Western Gas Partners LP intends to further develop its Delaware Basin and DJ Basin assets in 2018, according to a Dec. 5 news release outlining the next year's guidance.
The partnership plans to spend $1.0 billion to $1.1 billion in CapEx in the coming year, mainly focusing on further development of its infrastructure in the Delaware Basin and capacity expansion in the DJ Basin. The partnership also expects to put aside between $80 million and $90 million for maintenance capital expenditures.
Western Gas expects to use about 53% of its 2018 CapEx in the Delaware Basin, with 40% going to the DJ Basin. When broken down into segments, 57% of the CapEx would go to the partnership's gathering segment, 30% to its processing segment, 8% to maintenance, with the remaining 5% to equity investments and others.

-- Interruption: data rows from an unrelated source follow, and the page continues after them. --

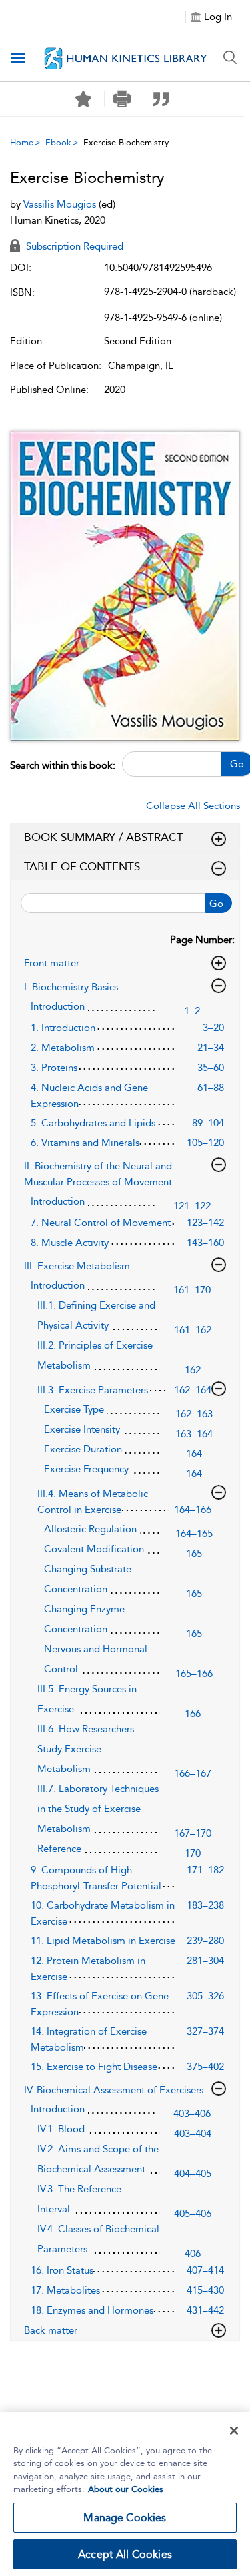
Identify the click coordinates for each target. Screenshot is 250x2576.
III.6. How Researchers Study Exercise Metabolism (85, 1749)
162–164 (192, 1390)
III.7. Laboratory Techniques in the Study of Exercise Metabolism (98, 1809)
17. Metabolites (65, 2290)
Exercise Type (74, 1409)
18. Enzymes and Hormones (92, 2310)
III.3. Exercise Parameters (92, 1390)
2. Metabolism (63, 1048)
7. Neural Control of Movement (101, 1223)
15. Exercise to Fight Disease (94, 2067)
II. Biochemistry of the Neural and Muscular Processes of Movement (98, 1174)
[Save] (83, 99)
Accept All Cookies (125, 2554)
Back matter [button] (50, 2330)
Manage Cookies (124, 2517)
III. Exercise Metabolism (77, 1266)
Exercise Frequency (86, 1469)
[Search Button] (230, 57)
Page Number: (202, 940)
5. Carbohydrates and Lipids (93, 1123)
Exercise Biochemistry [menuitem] (126, 142)
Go (216, 904)
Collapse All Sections (193, 806)
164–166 (192, 1510)
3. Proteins (54, 1068)
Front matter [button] (51, 963)
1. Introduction (63, 1028)
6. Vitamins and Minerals (85, 1143)
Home (21, 142)
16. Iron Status (62, 2270)
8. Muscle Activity (70, 1243)
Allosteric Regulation (90, 1529)
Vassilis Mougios (61, 204)
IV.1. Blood (61, 2129)
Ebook (58, 142)
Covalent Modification (94, 1549)
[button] (122, 99)
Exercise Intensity (82, 1429)
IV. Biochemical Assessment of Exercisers (113, 2090)
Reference (59, 1849)
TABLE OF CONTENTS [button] (82, 866)
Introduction (58, 1006)
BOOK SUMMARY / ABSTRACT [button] (103, 837)
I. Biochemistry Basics (71, 987)
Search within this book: (62, 765)
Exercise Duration (83, 1449)
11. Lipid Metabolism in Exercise (103, 1941)
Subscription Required (73, 246)
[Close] (234, 2430)
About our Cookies (125, 2489)
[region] (125, 2494)
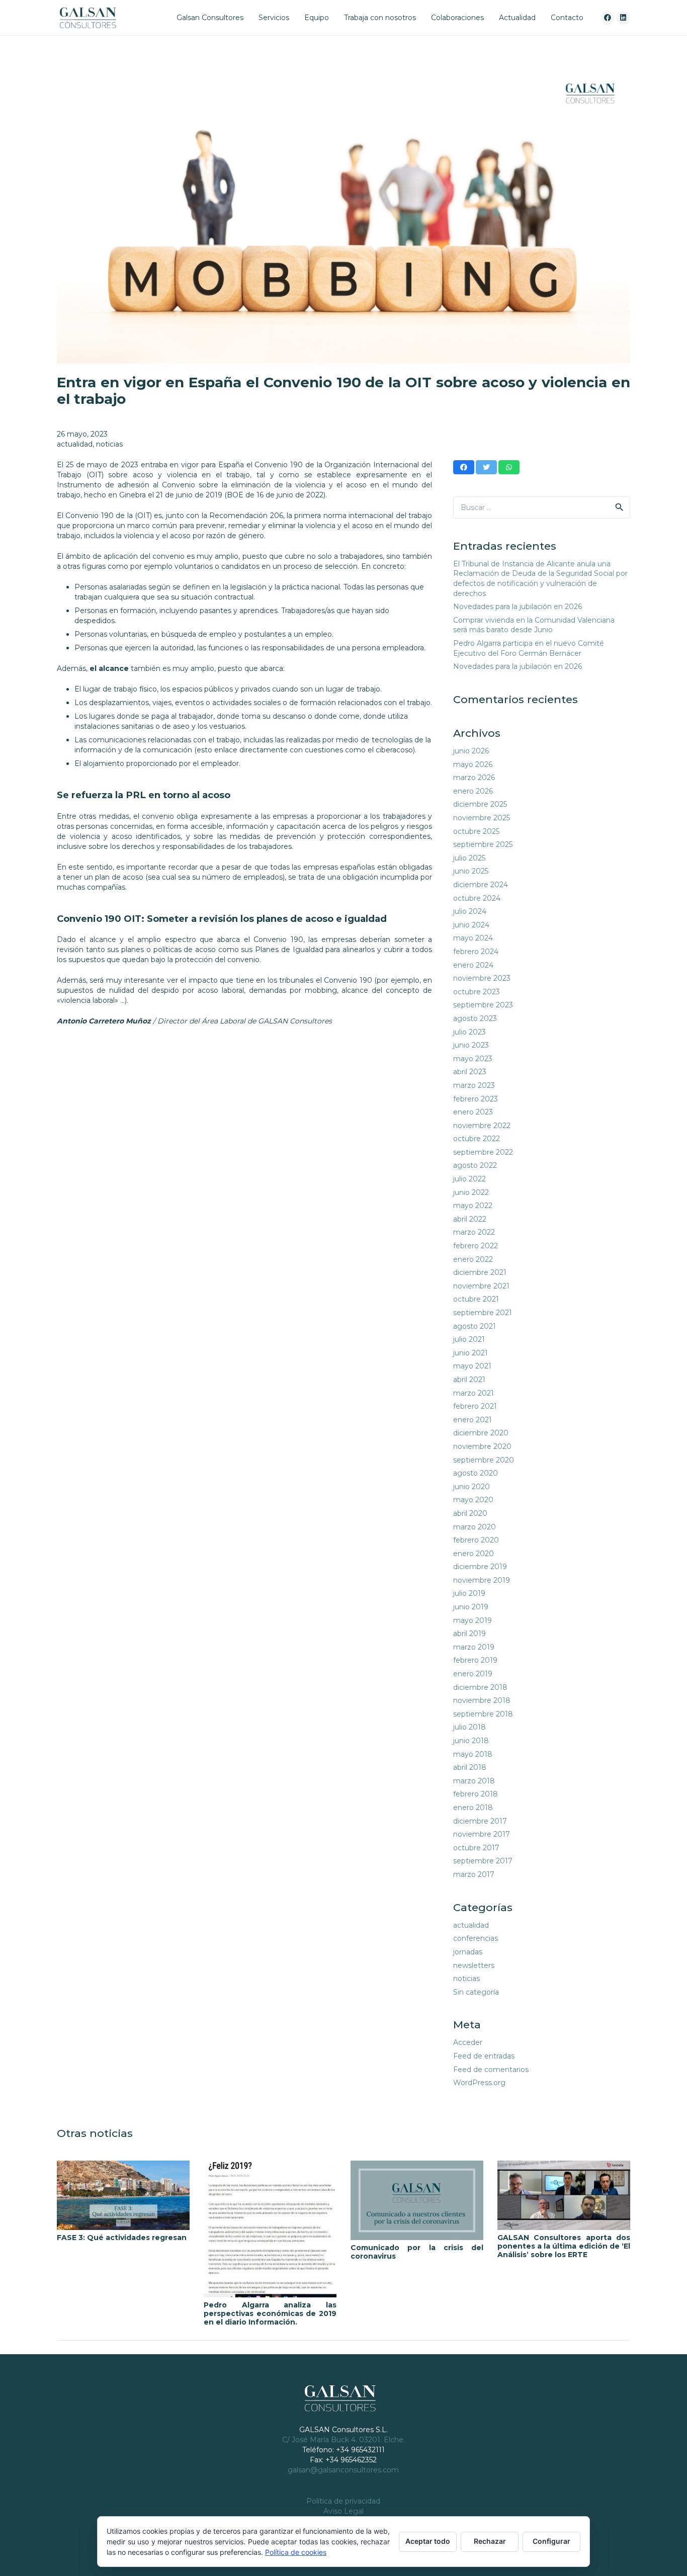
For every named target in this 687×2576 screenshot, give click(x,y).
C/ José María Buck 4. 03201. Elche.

Western Gas forecasts adjusted EBITDA of between $1.15 billion and $1.25 billion with its 2018 investments.
The partnership looks to provide a full-year distribution coverage ratio above 1.1x. Distribution growth of 1.5 cents per quarter through 2019 is also expected.
The 2018 outlook assumes that the Mentone train I will start up in the late third quarter of 2018, with train II following in the fourth quarter. It also assumes the DJ Basin extension and MGR fixed-price agreements with its sponsor company Anadarko Petroleum Corp. continue through 2018.
Anadarko also recently announced plans to spend the majority of its 2018 capital budget for operations at the Delaware and DJ basins, completing two regional oil treating facilities. Anadarko's midstream assets are expected to generate more than $300 million of adjusted EBITDA in 2018.
Western Gas Equity Partners LP also expects a distribution growth rate of about 12% based on Western Gas' expected distribution growth rate and assuming no equity issuances, according to the same release.